■ ZU ERLEDIGEN:
[1] Beantworte drei Fragen zum Text über das Flugverbot für russische Modellflieger:
(a) Von wem kam die Nachricht, die im Text erwähnt wird?
(b) Worauf beruht das Verbot laut dieser Nachricht?
(c) Welche zwei üblichen Voraussetzungen für das Fliegen nennt der Text?
[2] Schreib den Text über das Flugverbot für russische Modellflieger weiter, im Anschluss an seinen letzten Satz.

■ SEITENAUSZUG:
= = = = = = =
Kurt Nelhiebel
Bremen (Weltexpresso) – Dieser Tage erreichte mich eine Nachricht meines Modellflugvereins, die mir den Atem verschlug. Und zwar hieß es darin, dass aufgrund einer EU-Verfügung Personen mit russischer Staatsangehörigkeit – auch wenn diese eine zweite Staatsbürgerschaft besitzen - den europäischen Luftraum nicht benutzen dürfen. Auch die Überlassung von Fluggeräten jeder Art an diesen Personenkreis sei untersagt.
Das heißt mit anderen Worten, dass russische Modellflieger unser behördlich zugelassenes Fluggelände nicht benutzen dürfen, auch wenn sie die üblichen Voraussetzungen wie Pilotenschein und gültige Versicherung erfüllen. Für den genannten Personenkreis besteht ab sofort auf unserem Platz Flugverbot.
= = = = = = =
■ VERFÜGBARE DATEN:
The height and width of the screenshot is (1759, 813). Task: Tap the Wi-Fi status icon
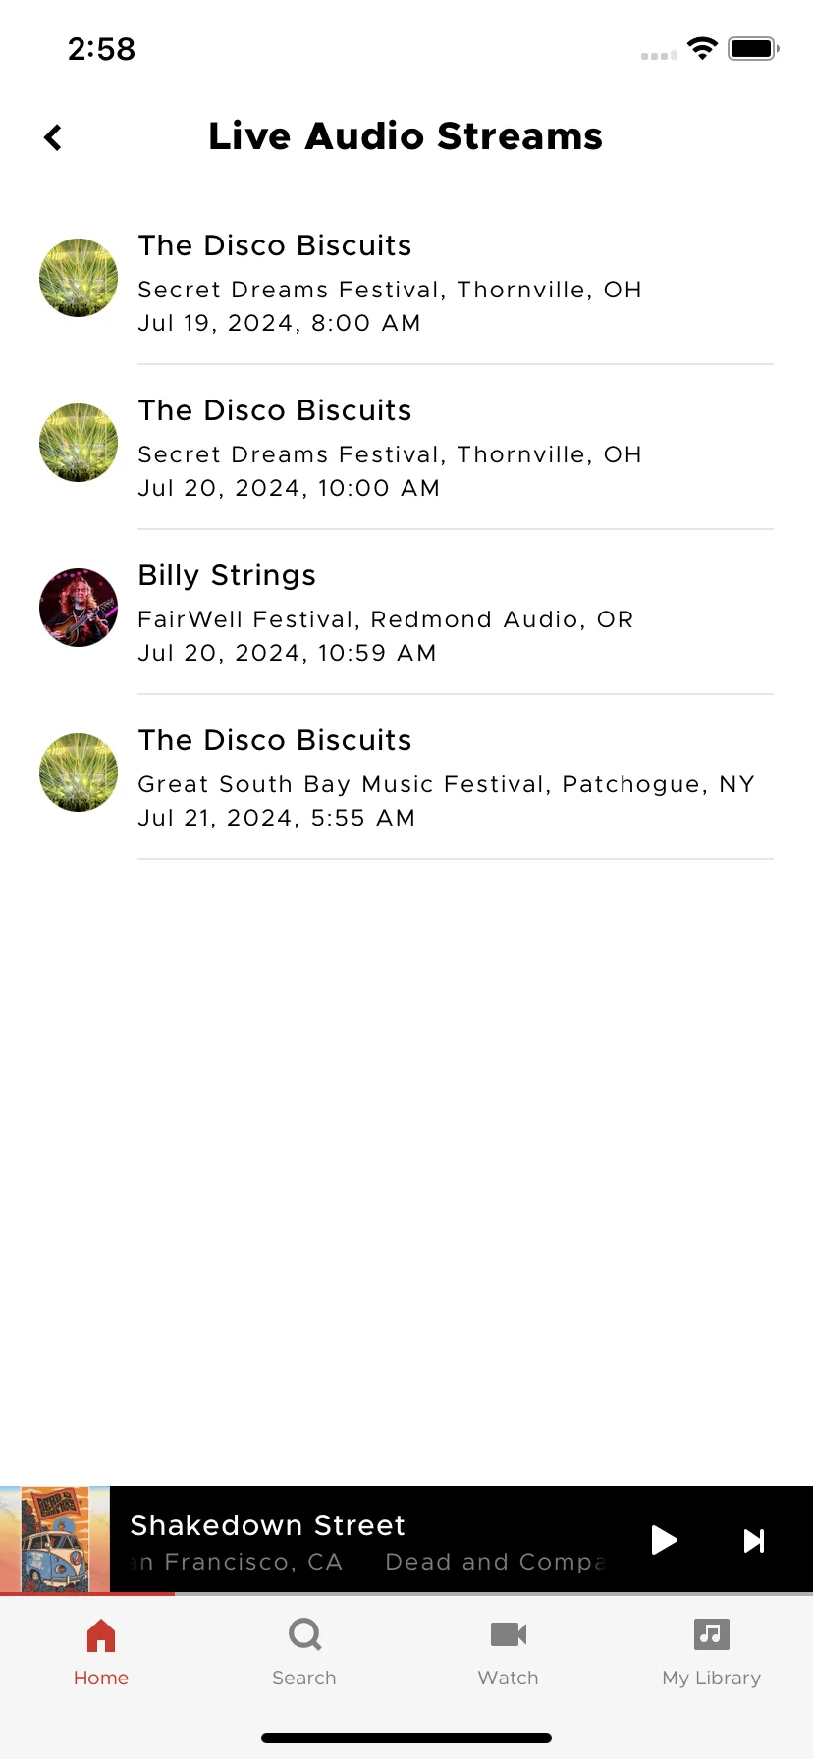[702, 48]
= = = = = = =
■ LÖSUNGEN:
[1]
(a) Vom eigenen Modellflugverein.
(b) Auf einer EU-Verfügung.
(c) Pilotenschein und gültige Versicherung.

[2]
Bei der Maßnahme handelt es sich um eine Reaktion auf den vom russischen Präsidenten Putin angezettelten Krieg gegen die Ukraine. Ich frage mich allerdings, was ein russischer Modellflieger, der sich, aus welchen Gründen auch immer, in Deutschland aufhält, mit dem Krieg in der Ukraine zu tun hat. Verliert er seine Rechte als Mensch, weil er einen falschen Pass besitzt? Darf er den Luftraum über unserem Platz nicht benutzen, weil das Staatsoberhaupt seines Landes etwas getan hat, auf das er selbst nicht den geringsten Einfluss hatte? Ist ihm vielleicht auch verwehrt, die Bank vor unserem Vereinsheim zu benutzen, so wie Juden während der Nazizeit Parkbänke nicht benutzen durften, weil eine Tafel mit entsprechender Aufschrift ihnen das verwehrte?
Da die erwähnte EU-Richtlinie den gesamten deutschen Luftraum betrifft, dürfen Modellflieger mir russischer Staatsangehörigkeit ihrem Hobby in der gesamten Bundesrepublik Deutschland nicht mehr nachgehen. Das Beispiel hat längst Schule gemacht. Am Tag der Befreiung des Konzentrationslagers Buchenwald durften Vertreter Russlands nicht an der üblichen Feier auf dem früheren Appellplatz des Lagers teilnehmen, um der 15.000 sowjetischen Gefangenen zu gedenken, die im KZ Buchenwald ihr Leben lassen mussten. Auch den Vertretern Weißrussland wurde der Zutritt verweigert.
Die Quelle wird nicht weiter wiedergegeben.